Assign the number on right side:
$2a\, = \,4$
Divide the $4$by$2$, to get the value of $a$
$a\, = \,2$
Substitute the value of $a\, = \,2$in equation$(\,1\,)$:
${b^2}\, - \,2{a^2}\, - 4b\, + \,8\, = 0$

Add the $a$ value to the above equation:
${b^2}\, - \,2({2^2})\, - \,4b\, + \,8\, = \,0$
Simplify the above equation as possible:
${b^2}\, - \,2(4)\, - \,4b\, + \,8\, = \,0$
Modify the above equation:
${b^2}\, - \,8\, - \,4b\, + \,8\, = \,0$

Cancel $8$ from the equation:
${b^2}\, - \,4b\, = \,0$
Take $b$as common from the equation:
$b(b\, - \,4)\, = \,0$
The above equation as the two values in it:
$b\, = \,0$

This is one value of $b$
$b\, - \,4\, = \,0$
Get the number to right side of equation;
$b\, = \,4$
Thus, the value of $b$is $4$or $0$
There are two possible tangents from $(\,1\,,\,2\,)$to the curve:
Thus, the points we obtained by solving the equation is $(\,2\,,\,4\,)$and $(\,2\,,\,0\,)$
Equation of the two tangents can be found out using the equation of a line passing through two points.
Tangents passing through two points $(\,1\,,\,2\,)\,(\,2\,,\,4\,)$
$\dfrac{{y\, - \,2}}{{x\, - \,1}}\, = \,\dfrac{{4\, - \,2}}{{2\, - \,1}}$
Simplify the above equation:
$\dfrac{{y\, - \,2}}{{x\, - \,1}}\, = \,2$
Get the above equation is in the form of tangents equation:
$y\, - \,2\, = \,2x\, - \,2$
Get all the terms in one side to get full form of equation:
$2x\, - \,y\, = 0$
(or)
$y\, = \,2x$

Tangents passing through two points $(\,1\,,\,2\,)\,(\,2\,,\,0\,)$
$\dfrac{{y\, - \,2}}{{x\, - \,1}}\, = \,\dfrac{{0\, - \,2}}{{2\, - \,1}}$
Simplify the above equation as possible:
$\dfrac{{y\, - \,2}}{{x\, - \,1}}\, = \, - 2$
Get the above equation is in the form of tangents equation:
$y\, - \,2\, = \,2\, - \,2x$
Get all the terms in one side to get full form of equation:
$y\, - \,2x\, - \,4\, = \,0$

Thus, there are two possible tangents from $(\,1\,,\,2\,)$ to the given curve and the equations are $y\, - \,2x\, - \,4\, = \,0$ and $y\, = \,2x$.

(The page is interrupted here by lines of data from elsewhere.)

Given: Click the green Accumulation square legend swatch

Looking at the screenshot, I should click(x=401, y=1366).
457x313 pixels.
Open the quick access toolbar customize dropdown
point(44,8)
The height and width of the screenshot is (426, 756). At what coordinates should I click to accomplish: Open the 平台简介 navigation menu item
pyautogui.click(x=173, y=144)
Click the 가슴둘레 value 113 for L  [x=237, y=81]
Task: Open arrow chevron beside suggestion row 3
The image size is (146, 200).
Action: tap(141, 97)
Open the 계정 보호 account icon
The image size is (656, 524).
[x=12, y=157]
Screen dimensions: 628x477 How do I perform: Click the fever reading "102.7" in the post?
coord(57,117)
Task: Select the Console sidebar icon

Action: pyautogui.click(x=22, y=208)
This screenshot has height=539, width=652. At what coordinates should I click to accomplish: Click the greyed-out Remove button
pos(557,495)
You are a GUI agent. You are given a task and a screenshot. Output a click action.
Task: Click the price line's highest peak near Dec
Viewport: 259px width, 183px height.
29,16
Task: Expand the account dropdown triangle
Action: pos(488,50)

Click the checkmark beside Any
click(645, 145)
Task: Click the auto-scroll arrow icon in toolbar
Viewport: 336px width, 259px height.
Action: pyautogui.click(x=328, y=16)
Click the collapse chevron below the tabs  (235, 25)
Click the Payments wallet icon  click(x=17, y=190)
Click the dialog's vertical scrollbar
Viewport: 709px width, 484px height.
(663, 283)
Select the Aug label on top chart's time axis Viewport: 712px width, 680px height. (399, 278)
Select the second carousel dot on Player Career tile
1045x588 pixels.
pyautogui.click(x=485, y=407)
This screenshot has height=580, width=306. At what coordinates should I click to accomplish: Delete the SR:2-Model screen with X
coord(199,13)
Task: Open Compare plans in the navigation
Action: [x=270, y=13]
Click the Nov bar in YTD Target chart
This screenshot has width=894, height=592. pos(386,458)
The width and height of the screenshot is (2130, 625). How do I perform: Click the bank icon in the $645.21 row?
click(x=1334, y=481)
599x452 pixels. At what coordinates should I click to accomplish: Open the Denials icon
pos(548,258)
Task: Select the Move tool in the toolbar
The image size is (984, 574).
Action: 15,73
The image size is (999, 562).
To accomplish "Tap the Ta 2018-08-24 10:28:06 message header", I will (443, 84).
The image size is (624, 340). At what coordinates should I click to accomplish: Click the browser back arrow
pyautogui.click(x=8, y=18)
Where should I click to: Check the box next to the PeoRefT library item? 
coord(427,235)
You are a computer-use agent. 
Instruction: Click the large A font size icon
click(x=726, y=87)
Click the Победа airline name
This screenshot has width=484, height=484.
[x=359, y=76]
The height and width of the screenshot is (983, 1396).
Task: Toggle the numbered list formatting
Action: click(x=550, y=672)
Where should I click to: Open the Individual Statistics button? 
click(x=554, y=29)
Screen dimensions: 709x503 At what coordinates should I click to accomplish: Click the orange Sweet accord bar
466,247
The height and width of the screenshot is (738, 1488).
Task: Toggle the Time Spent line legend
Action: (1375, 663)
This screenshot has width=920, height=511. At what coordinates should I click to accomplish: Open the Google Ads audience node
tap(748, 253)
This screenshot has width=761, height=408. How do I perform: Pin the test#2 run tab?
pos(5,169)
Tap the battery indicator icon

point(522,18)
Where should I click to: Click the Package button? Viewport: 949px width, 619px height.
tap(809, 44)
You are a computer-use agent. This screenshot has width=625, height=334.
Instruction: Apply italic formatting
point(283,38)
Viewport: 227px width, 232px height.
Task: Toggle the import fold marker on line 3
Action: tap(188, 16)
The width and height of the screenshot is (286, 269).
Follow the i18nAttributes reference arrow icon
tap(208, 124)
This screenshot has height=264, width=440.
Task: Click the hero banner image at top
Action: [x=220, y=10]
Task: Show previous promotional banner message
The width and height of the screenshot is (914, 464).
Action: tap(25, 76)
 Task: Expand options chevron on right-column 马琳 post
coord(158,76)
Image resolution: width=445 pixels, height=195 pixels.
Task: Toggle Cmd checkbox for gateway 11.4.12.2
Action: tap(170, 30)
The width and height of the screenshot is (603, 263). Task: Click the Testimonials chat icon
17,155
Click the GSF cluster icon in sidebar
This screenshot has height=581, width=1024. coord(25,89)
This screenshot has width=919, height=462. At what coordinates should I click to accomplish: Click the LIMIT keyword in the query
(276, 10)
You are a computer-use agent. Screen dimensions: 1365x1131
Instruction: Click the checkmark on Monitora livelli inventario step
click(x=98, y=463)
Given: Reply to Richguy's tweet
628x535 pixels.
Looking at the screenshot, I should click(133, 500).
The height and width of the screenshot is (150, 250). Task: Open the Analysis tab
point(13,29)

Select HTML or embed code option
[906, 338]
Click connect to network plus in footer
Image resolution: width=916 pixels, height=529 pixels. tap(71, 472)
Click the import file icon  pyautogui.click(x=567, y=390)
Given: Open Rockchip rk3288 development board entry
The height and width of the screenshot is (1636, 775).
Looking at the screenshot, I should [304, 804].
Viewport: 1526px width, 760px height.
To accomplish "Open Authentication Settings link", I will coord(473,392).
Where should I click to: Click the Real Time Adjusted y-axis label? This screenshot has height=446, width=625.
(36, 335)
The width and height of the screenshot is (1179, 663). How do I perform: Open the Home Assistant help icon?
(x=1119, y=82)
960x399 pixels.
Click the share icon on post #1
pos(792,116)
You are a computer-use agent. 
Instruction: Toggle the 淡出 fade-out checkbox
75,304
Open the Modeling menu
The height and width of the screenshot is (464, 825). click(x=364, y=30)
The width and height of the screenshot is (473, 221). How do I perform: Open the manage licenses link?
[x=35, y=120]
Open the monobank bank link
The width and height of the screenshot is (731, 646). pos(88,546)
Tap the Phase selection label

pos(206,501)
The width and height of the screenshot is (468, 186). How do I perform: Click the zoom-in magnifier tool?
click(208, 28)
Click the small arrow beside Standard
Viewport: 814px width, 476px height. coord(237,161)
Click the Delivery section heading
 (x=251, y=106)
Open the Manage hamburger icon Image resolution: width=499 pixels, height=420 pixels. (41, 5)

Note: By subtracting the two equations, the sign of all the terms in one of the equations should be changed to their opposite sign. If the points contain more than one value in it, we need to consider both the two values as the points.